Le roman et l'autobiographie

L'entre-deux guerres

Le roman est en crise, comme la représentation du monde, du début du siècle aux années 1920, où Breton et Valéry le considèrent comme une forme périmée, trop lourde, trop explicite, simpliste dans ses effets. Avant la guerre, le roman d'analyse (Bordeaux, Marcel Prévost, Bourget) s'enlise dans les stéréotypes d'une psychologie très conservatrice. Barrès et France triomphent comme « maîtres à penser » et Roussel poursuit dans l'incompréhension totale une œuvre qui influencera profondément la fin du siècle (Locus solus, 1914). La littérature de divertissement connaît en revanche de grandes réussites, avec Benoit, Rosny aîné, Leroux, Leblanc (Arsène Lupin, 1907), Allain et Souvestre (Fantomas, 1911), Zévaco (Pardaillan, 1902).

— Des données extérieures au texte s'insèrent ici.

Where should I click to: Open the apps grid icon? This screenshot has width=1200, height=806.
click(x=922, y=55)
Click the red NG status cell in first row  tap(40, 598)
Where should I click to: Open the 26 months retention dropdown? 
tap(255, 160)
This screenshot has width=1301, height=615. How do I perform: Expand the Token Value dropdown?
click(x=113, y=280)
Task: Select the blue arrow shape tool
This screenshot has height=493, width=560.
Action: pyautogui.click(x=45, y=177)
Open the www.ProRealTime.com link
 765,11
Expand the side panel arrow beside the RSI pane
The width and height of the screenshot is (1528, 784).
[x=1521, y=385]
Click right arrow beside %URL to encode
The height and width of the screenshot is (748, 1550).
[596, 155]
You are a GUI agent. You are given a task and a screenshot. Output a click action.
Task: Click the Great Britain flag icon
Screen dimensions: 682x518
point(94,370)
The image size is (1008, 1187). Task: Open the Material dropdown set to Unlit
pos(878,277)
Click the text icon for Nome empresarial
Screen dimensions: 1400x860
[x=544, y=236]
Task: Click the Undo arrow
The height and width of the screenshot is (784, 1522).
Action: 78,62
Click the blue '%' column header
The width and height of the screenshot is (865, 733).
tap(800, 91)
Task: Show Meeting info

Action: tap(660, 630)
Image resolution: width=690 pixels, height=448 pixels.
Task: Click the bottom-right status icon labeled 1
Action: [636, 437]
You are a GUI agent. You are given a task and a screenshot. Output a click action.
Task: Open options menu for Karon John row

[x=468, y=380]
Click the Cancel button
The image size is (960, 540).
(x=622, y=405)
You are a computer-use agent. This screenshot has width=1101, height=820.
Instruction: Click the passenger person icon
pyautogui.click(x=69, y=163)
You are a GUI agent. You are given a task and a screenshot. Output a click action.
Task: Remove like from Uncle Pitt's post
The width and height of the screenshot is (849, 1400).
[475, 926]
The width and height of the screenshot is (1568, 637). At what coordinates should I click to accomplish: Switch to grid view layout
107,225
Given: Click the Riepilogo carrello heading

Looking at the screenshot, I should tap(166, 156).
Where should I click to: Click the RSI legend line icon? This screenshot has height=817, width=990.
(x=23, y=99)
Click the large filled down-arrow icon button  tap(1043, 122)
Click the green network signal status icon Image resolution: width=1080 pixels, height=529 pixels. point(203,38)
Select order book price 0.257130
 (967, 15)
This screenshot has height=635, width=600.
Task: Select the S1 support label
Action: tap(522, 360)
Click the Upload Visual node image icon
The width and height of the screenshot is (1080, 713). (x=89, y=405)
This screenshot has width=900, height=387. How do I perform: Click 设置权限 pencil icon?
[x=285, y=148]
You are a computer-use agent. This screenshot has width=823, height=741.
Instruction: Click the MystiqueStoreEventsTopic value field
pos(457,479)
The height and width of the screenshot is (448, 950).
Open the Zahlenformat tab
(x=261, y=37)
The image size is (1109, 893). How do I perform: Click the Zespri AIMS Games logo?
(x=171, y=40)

   L'année 1913 est une date charnière, où sont publiés le Grand Meaulnes d'Alain-Fournier et surtout le premier volume d'À la recherche du temps perdu, où Proust décrit un moi multiple, mobile et fragmentaire et le monde comme une constellation de rapports à élucider. Au cours des années 1920, on assiste à une révolution dans l'art du roman. Dans les Faux-Monnayeurs (1925), Gide met à nu les illusions romanesques et fonde l'engouement à venir pour les romans du romancier en train d'écrire un roman. La première expérience de monologue intérieur, Les lauriers sont coupés de Dujardin, ignorée en 1887, reparaît avec une préface de Larbaud en 1924, année où Ulysse de Joyce (1922) est traduit partiellement. En 1913, Rivière appelait de ses vœux un « roman d'aventure » plus poétique et plus libre : après la guerre, le récit poétique affranchit l'imaginaire du roman des contraintes réalistes. Alain-Fournier, Larbaud et Vialatte évoquent avec mélancolie l'adolescence. Giraudoux, Supervielle, Radiguet (le Diable au corps, 1923) ou Cocteau sont plutôt du côté de la fantaisie, fantastique ou parodique, et les récits surréalistes (Aragon, Soupault, Breton), du côté du rêve, Colette, de la sensualité. Le cosmopolitisme s'exprime avec noirceur chez Cendrars, avec une légèreté libertine chez Morand. Giono et Ramuz, proches du récit poétique par la démesure mythique de leurs célébrations du « chant du monde », se rattachent aussi à un courant rustique plus naturaliste (Genevoix). Le naturalisme engendre également les fresques sociales que sont les « romans-fleuves » (terme forgé par Romain-Rolland, Jean-Christophe, 1904) de Duhamel, Martin du Gard et Romains (les Hommes de bonne volonté, 1932).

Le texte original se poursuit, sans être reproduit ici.